= Sarah Peebles =

Canadian-American composer, improviser and installation artist

Sarah Peebles is a Toronto-based Canadian - American composer, improviser and installation artist originally from Minnesota (USA). Much of her work explores digitally manipulated found sound, unconventional methods of amplification, and distinct approaches to improvisation on the shō (笙), the Japanese mouth-organ used in gagaku (Japan's imperial court music). Her installation practice focuses on BioArt which explores the lives of native wild bees, pollination ecology and biodiversity. Collectively titled “Resonating Bodies”, much of this activity is in collaboration with other artists, technicians and bee biologists.

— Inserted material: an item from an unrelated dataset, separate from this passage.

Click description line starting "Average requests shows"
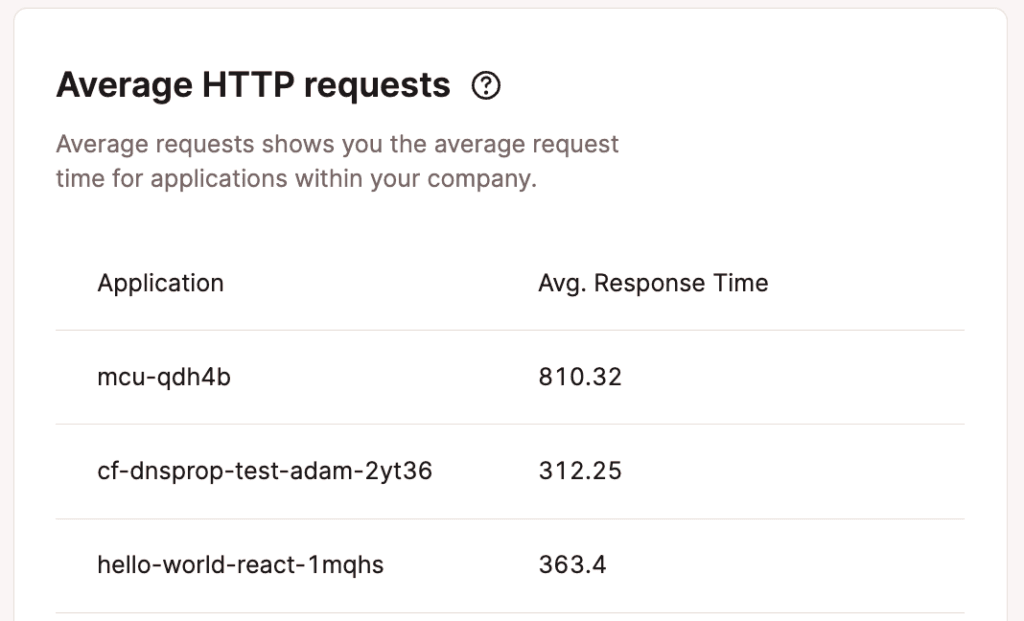This screenshot has height=621, width=1024. [x=337, y=145]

Peebles' approach to the shō draws from gagaku, microtonality and psychoacoustic phenomena of the instrument, and many of her works alter its tuning and microphone placement in creating recordings of performances. She has released several recordings which include the instrument, including the album “Delicate Paths” (Unsounds 42U, 2014), which highlights her distinct approaches to performing, recording and composing for the shō. That album features a foreword and images dedicated to the instrument's ethnobotanical and ethnozoological connections to ancient Asia, and includes guest performers Evan Parker, Nilan Perera, and Suba Sankaran.

Peebles' “Resonating Bodies” projects, initiated in 2008, feature a series of amplified habitat sculptures for solitary bees, titled "Audio Bee Booths" and "Audio Bee Cabinets". These permanent outdoor works utilize cabinetry and other woodworking, electronics, pyrography, and earth-based building techniques (adobe and cob). Resonating Bodies, is a series of integrated media installations, community outreach projects and a web site which illuminates aspects of Canada's biodiversity through focusing on pollination ecology, with special attention paid to the intersection of native bees, habitat and coevolution of plants and pollinators of the Greater Toronto Area and beyond (See "Resonating Bodies" at wordpress and on Facebook).

Other activities over the past 3 decades have been wide-ranging, including music for dance, multi-channel sound, radio, video/film, performance art and integrated media, sound installation and improvised performance; the duo “Smash and Teeny” with guitarist Nilan Perera, and trio “Cinnamon Sphere” with Perera and painter Chung Gong.

Her music is published on Unsounds, Cycling '74, innova Recordings, Spool, Post-Concrète, CBC Music, Sonus.ca (Canadian Electroacoustic Community's free library) and others.